A blog by Danny and Janine
“I think we can carry four, if not eight per person.” Said Nate Conners as we stood looking at a pile of black plastic water bars. These commonly seen trail structures were deemed unsuitable in a Wilderness area by Wilderness Ranger Kerri Gunderson, who accompanied us on our service trip to the Mission Mountains Wilderness. This weekend was dedicated to removing as many of these deceptively light-looking structures from a trail about 5 miles within the Wilderness’ Eastern boundary.
Although Wilderness trails are maintained for human use, managers use natural materials whenever possible to maintain the Wilderness character of an area.
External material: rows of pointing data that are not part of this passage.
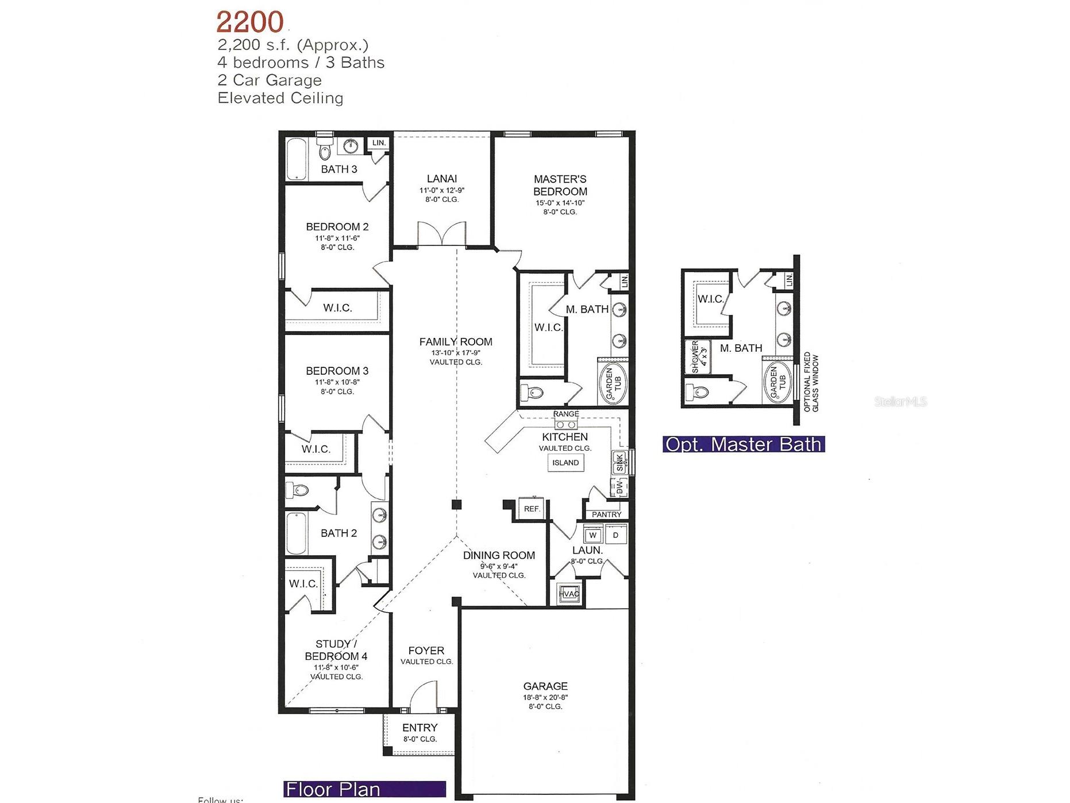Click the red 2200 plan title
tap(250, 22)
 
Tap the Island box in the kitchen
tap(565, 463)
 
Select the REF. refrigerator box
tap(532, 509)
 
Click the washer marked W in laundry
tap(593, 535)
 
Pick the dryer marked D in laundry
tap(615, 535)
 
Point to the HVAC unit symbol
tap(569, 594)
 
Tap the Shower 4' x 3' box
tap(698, 357)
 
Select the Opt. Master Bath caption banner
tap(744, 444)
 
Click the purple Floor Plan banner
tap(364, 789)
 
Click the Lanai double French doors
tap(442, 234)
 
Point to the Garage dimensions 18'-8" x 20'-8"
tap(545, 697)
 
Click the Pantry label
tap(606, 514)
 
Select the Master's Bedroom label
tap(560, 185)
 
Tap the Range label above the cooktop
tap(566, 414)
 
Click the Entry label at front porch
tap(419, 728)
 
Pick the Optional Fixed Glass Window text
tap(811, 382)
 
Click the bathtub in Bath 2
tap(297, 533)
These water bars were durable, but jeopardized the “primeval character and influence” outlined in the Wilderness Act.
In keeping with the Wilderness Act, our class was tasked with hiking out 26 of these water bars. Since mechanical devices are not allowed in Wilderness and we didn’t have any horses, each was carried out by hand. Shoulders chaffed and hips bruised, but creativity flourished as twenty-five-pound plastic bars were pulled, dragged, and man/womanhandled out of the woods. Over the two days of work, the group experienced a range of emotions. When cheers accompanied the final water bars as they emerged from the Wilderness, it was clear everyone had a better understanding of human-powered work.
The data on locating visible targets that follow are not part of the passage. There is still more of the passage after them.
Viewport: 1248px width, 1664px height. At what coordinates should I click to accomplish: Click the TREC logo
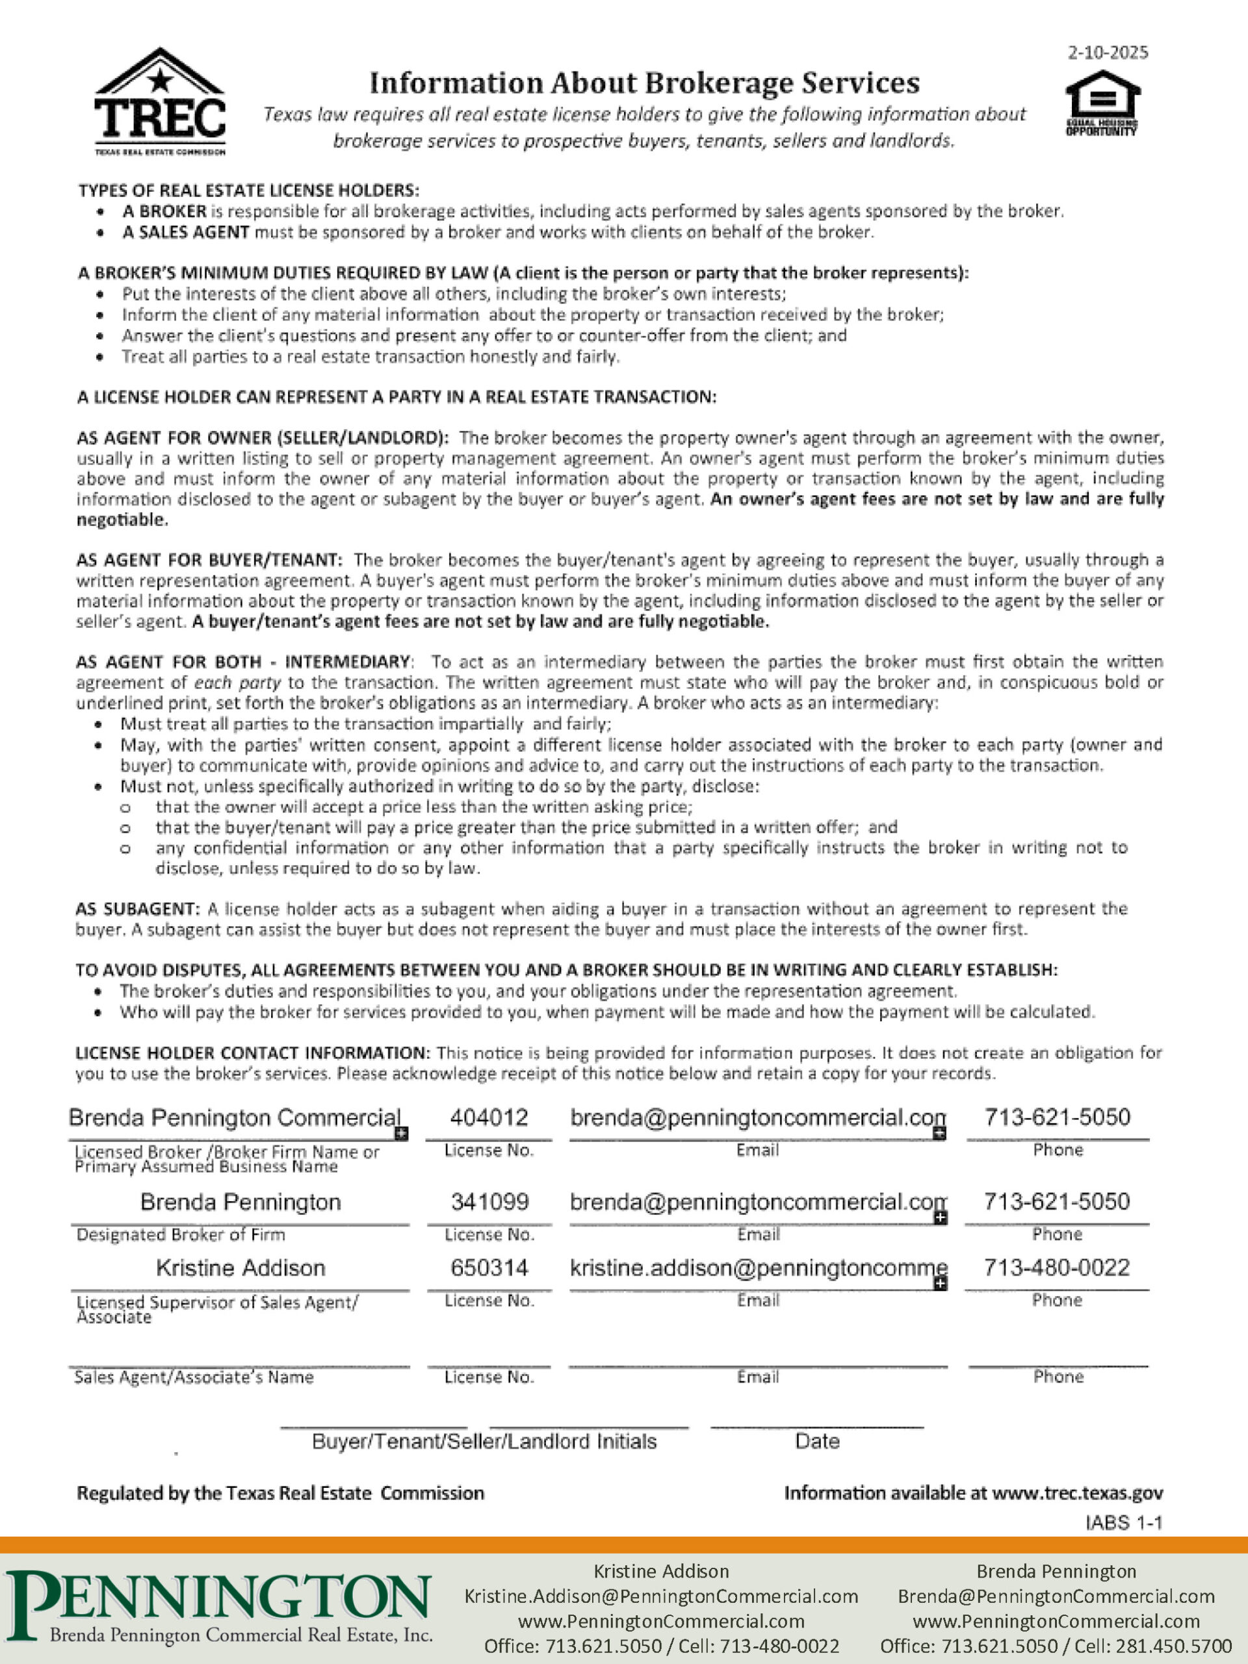point(159,101)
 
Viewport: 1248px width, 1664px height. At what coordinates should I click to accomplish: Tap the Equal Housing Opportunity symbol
point(1102,103)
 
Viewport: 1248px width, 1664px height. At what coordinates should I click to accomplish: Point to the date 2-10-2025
point(1108,53)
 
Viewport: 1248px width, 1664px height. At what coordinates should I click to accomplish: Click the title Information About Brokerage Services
point(644,83)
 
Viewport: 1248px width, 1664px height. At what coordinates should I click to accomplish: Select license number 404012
point(489,1118)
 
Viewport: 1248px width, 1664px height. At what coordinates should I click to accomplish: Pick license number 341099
point(489,1202)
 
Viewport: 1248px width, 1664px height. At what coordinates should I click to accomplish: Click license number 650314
point(489,1268)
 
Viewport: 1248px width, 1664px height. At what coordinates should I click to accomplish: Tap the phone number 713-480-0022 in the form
point(1057,1268)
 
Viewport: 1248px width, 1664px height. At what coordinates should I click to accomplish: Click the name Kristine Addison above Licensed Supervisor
point(240,1268)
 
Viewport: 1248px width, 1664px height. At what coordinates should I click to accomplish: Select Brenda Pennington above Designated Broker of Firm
point(240,1202)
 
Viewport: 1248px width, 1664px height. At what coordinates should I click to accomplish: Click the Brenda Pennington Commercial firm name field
point(234,1118)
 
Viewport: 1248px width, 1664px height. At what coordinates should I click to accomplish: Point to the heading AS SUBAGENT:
point(138,909)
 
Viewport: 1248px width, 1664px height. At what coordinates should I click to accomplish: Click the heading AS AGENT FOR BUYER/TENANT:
point(209,560)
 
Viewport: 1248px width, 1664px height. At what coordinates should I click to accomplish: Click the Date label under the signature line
point(817,1441)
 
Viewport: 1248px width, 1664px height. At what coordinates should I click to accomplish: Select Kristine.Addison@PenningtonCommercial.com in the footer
point(661,1596)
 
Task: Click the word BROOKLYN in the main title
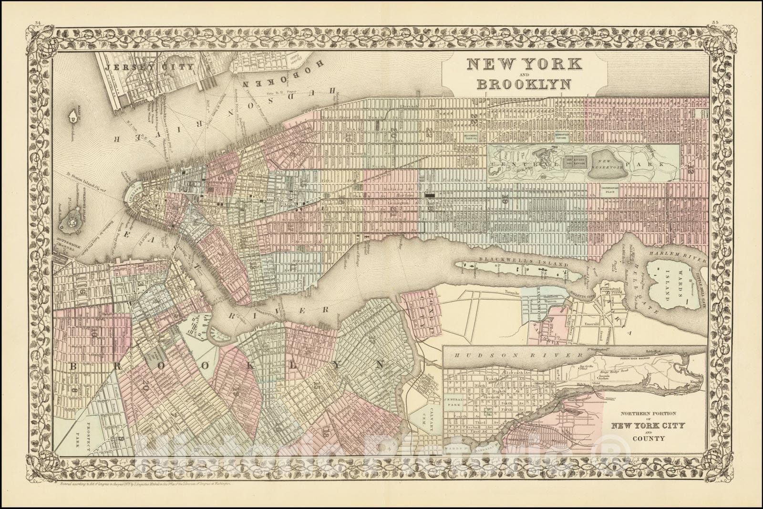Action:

During our few hours of hiking, we travelled along the shores of ice crusted mountain lakes, through yellowing foliage, and over snow covered saddles. Whether laughing, talking, or walking in silence, we all had the opportunity to enjoy the Mission Mountains in the midst of fall. The experience raised many questions about the stewardship of Wilderness and what role humans play in these wild places.